Micro-PET and PET preclinical systems are subject to very high costs per unit, which severely impact their potential adoption by smaller labs, as we saw in this post. The need to have access to MRI data on top of PET is making the situation even more challenging, and is reflected in the growth in demand for multimodal PET-MRI systems. There are some aspects of cost reduction initiatives that Nutaq can’t get involved in, but our expertise definitely allows us to explore solutions as far as FPGA data acquisition (front-end electronics) is concerned.

 

The Cost Breakdown Of A PET System

 

A PET system is made of three major components: the sensor (or detector) unit, the coincidence processing unit, and the image reconstruction unit. As pointed out by Dr. Arion Chatziioannou, Director of the Imaging Sciences Lab at the UCLA Crump Institute for Molecular Imaging, these components can be further divided as follows:

  • front-end electronics
  • optical quality crystals made from rare earth materials that are precisely cut, polished and assembled to high density arrays
  • multichannel photo detectors covering large surface areas
  • anesthesia system
  • embedded computer
  • high end host PC
  • system gantry with mechanics
  • multifunctional animal support system and many other smaller electronic components

Each of these system components represents a certain percentage of the overall system costs. As technologies evolve within these sub-systems, a reduction in price generally follows, and new system components become the bottleneck in terms of cost. A rule of thumb for optimizing the system cost is to take a close look at any system component that represents close to 20% of the overall cost, work with the manufacturer to reduce its impact, and keep looking for other possible technologies if the cost objective isn’t reached. As soon as the situation is resolved, you move to the next most costly item on the list (cost reduction is a never ending cycle).

 

Reducing System Costs With FPGA

 

In the light of this, I would like to provide insight on what this means where an FPGA data acquisition provider, such as Nutaq, is concerned. Although in the section above we’re only the first item in a long list of sub-components to be closely monitored by the preclinical system manufacturer, front-end electronics often come up as one of the top three cost elements in a system.
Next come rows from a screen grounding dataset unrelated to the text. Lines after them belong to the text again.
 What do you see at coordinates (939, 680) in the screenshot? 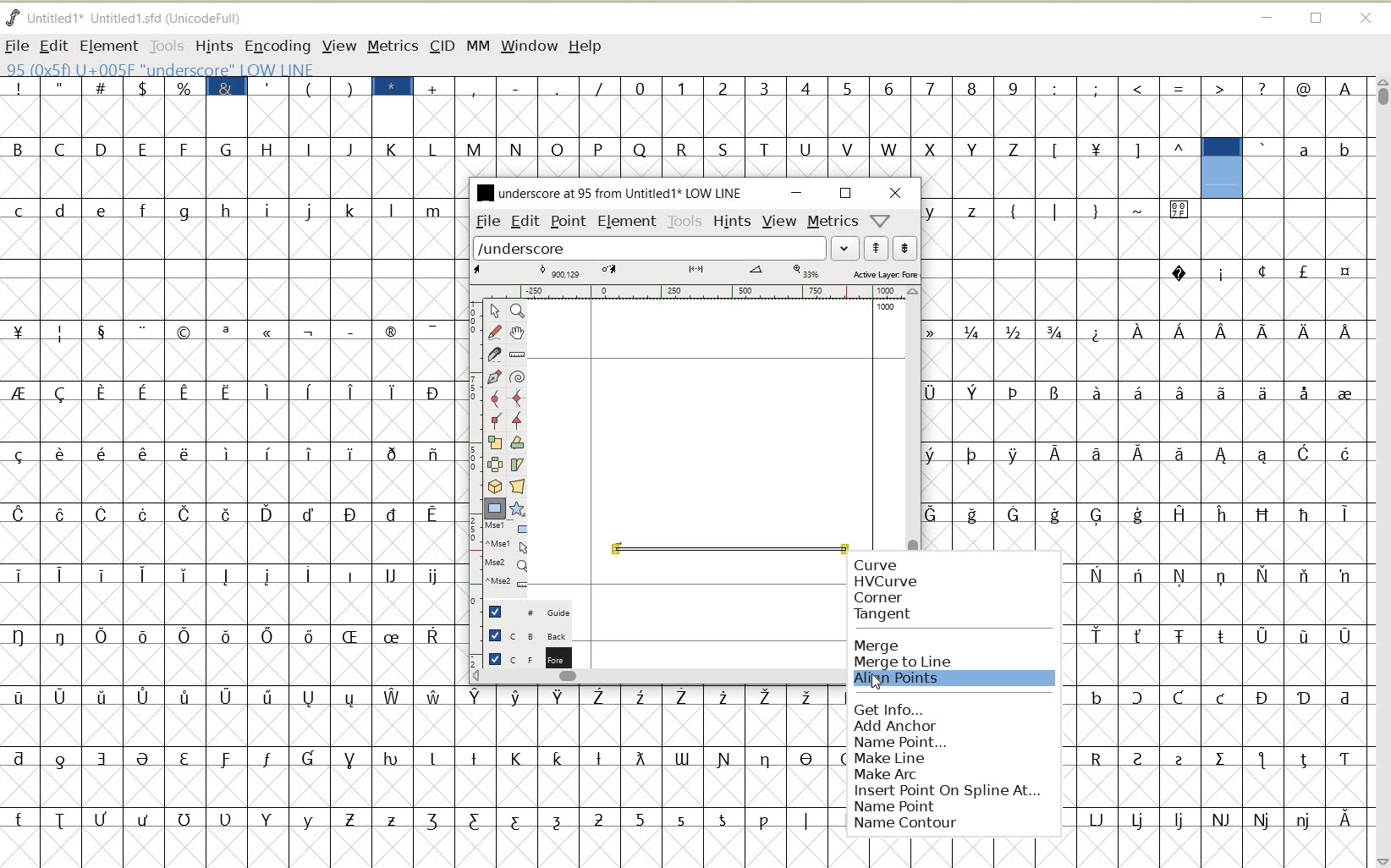
I see `align points` at bounding box center [939, 680].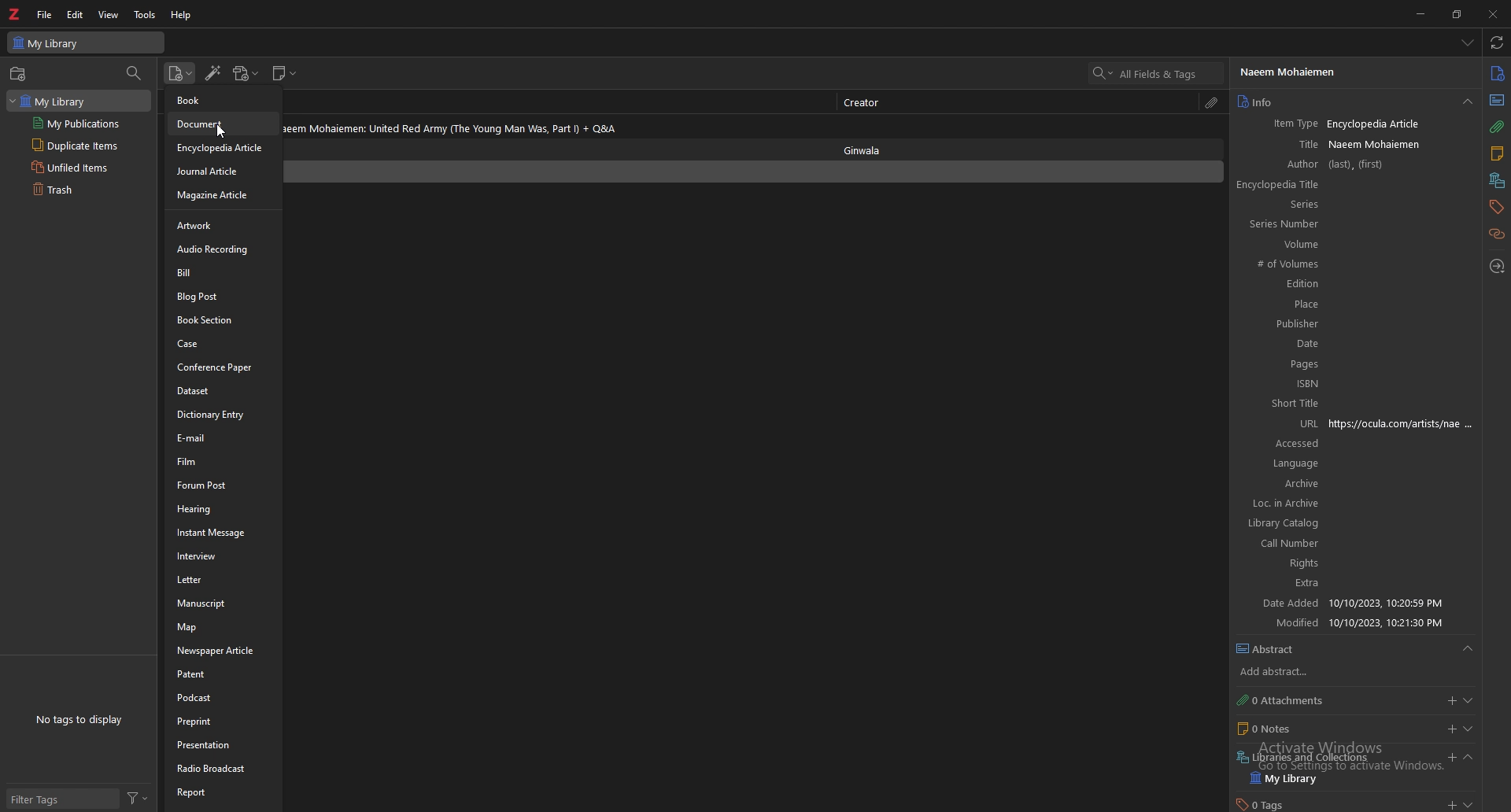 Image resolution: width=1511 pixels, height=812 pixels. I want to click on libraries and collection, so click(1335, 753).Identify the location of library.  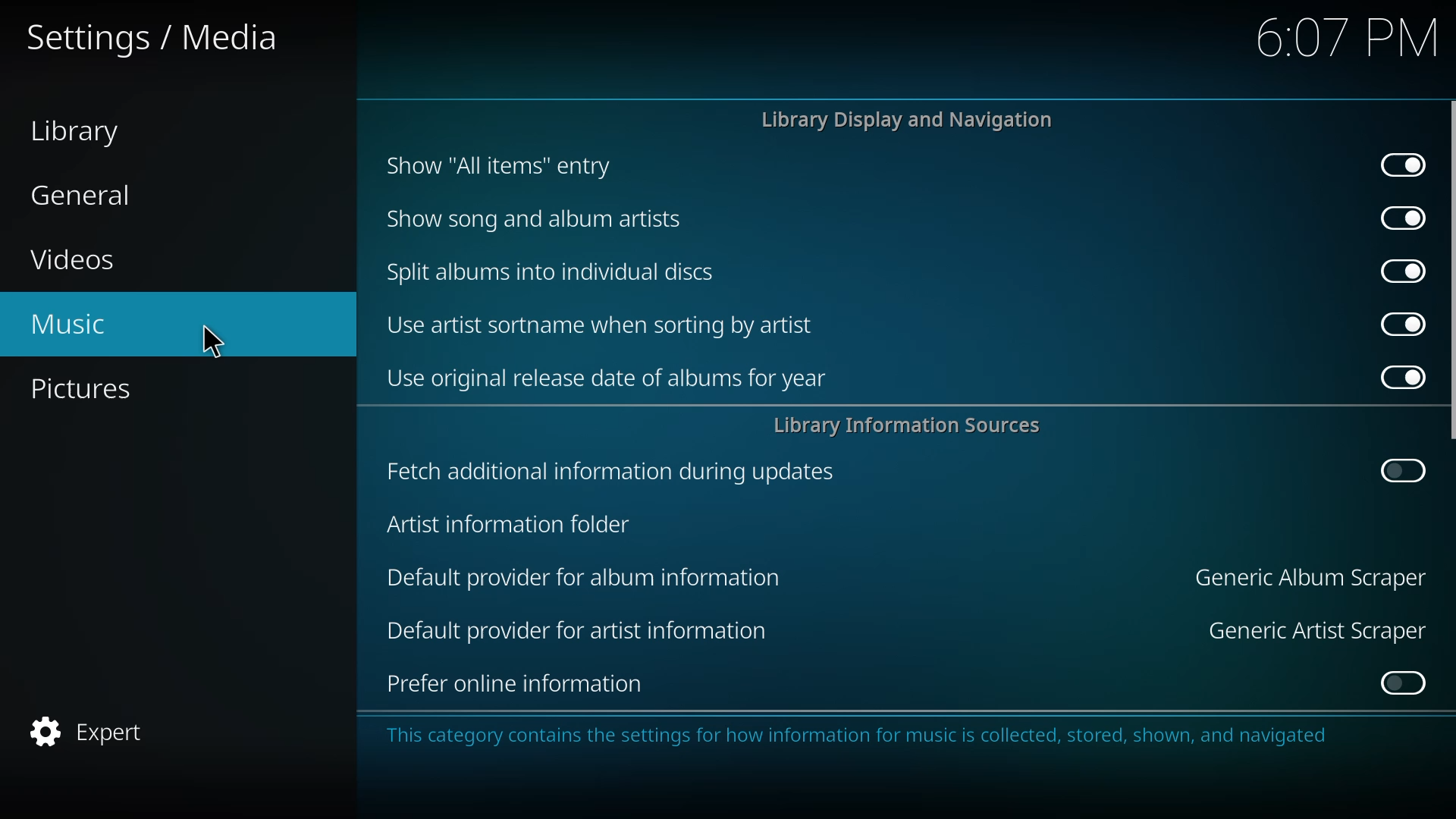
(83, 129).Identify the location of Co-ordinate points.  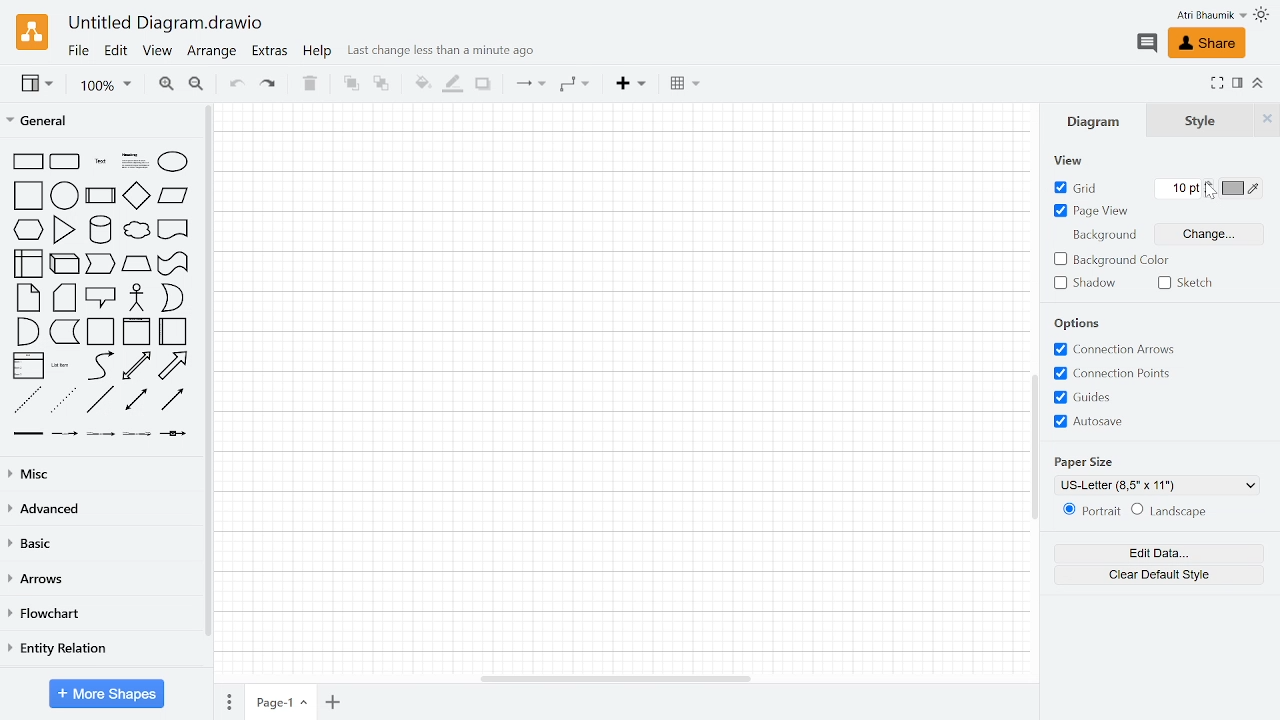
(1116, 374).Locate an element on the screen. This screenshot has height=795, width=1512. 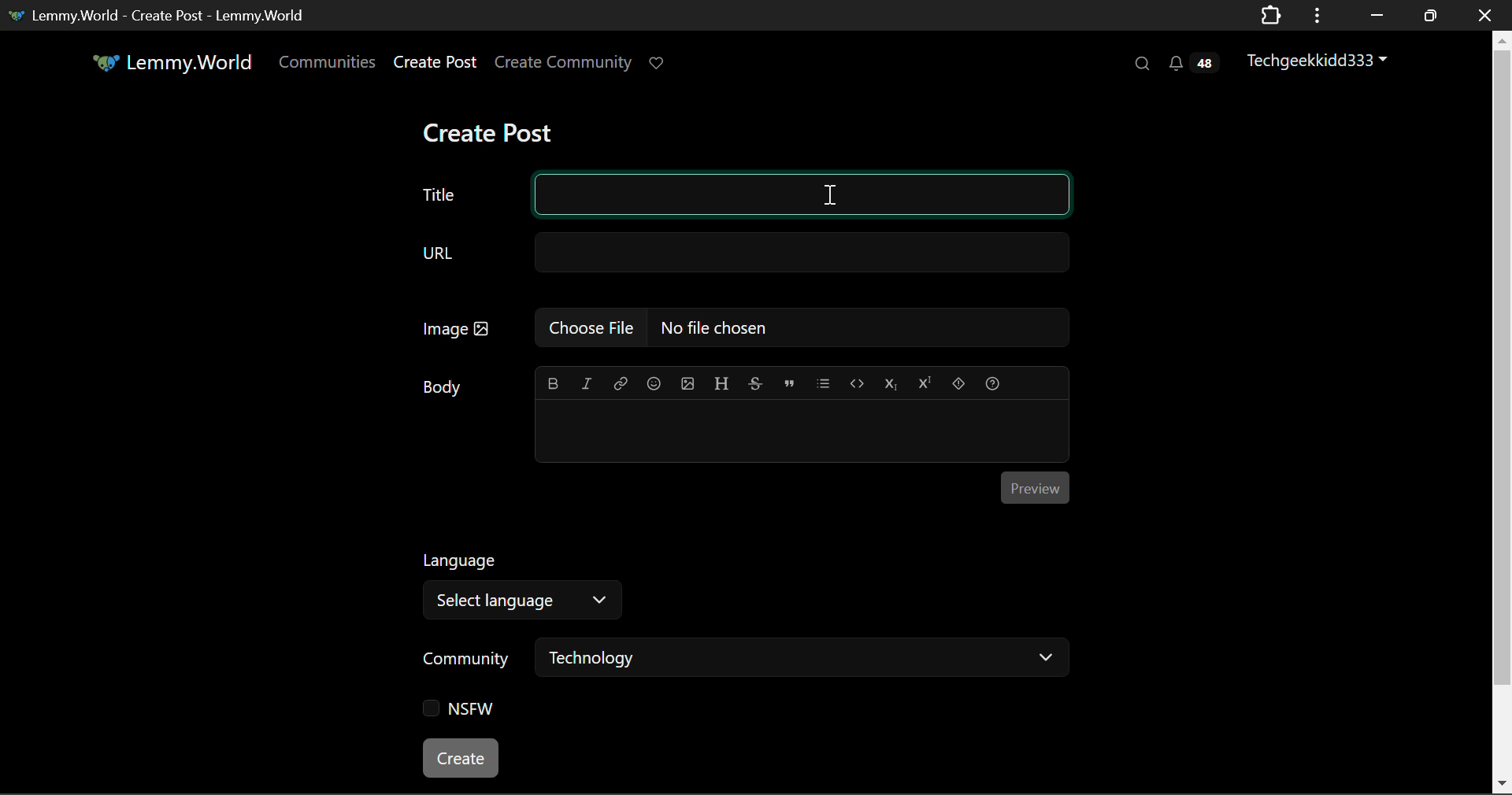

This means we’re constantly under scrutiny and are forced to continually find new ways to reduce the cost per channel.

In the last few years, three game-changing developments appeared in the front-end electronics market, supporting a new wave of innovation:

  • high-performance ADCs integrating several channels within the same module, such as the LTM®9012 from Linear Technology®, which resulted in lower cost per channel, smaller PCB size, and easier integration
  • exponential increase in processing power of Xilinx® FPGAs, again not impacting at all the PCB size, and allowing a single FPGA device to be able to cope with the additional channels now offered by ADC devices
  • standards for FPGA mezzanine cards (FMC), which enabled vendors like Nutaq to gain economies of scale by fitting their module on any carrier featuring an FMC connector, no matter its manufacturer

Nutaq has taken the lead in driving costs down by combining the three advantages above, while adding the ability to stack modules on top of each other.

 

FPGA Multichannel DAQ Product Evolution Cycle

 

As an FPGA data acquisition system manufacturer, what is extremely motivating about our industry is that it’s constantly changing. There are probably new products being developed as I write this that will to add to the list above in the coming months. Again, this will drive us toward reaching a new level of compactness and cost reduction, helping to resolve the problems that you face, as a multi-channel systems user.

Another aspect that will definitely benefit the entire community of FPGA data acquisition users is how broad the field of applications is nowadays. We have discussed preclinical imaging (in vivo) systems, but a strong demand for FPGA DAQ systems is also coming from many other applications such as linear accelerators, radio astronomy, geolocation, cargo security inspection, MIMO radar, and others. It is astonishing to realise how similar the needs are for such a diverse array of applications.

 

Innovation Drives Cost Reduction

 

The front-end electronics portion of a PET system is very often a key cost component. As we discussed, as technologies improve, FPGA data acquisition manufacturers are presented with new opportunities to innovate and drive costs down. Many markets, not just preclinical imaging, will benefit from this cost reduction.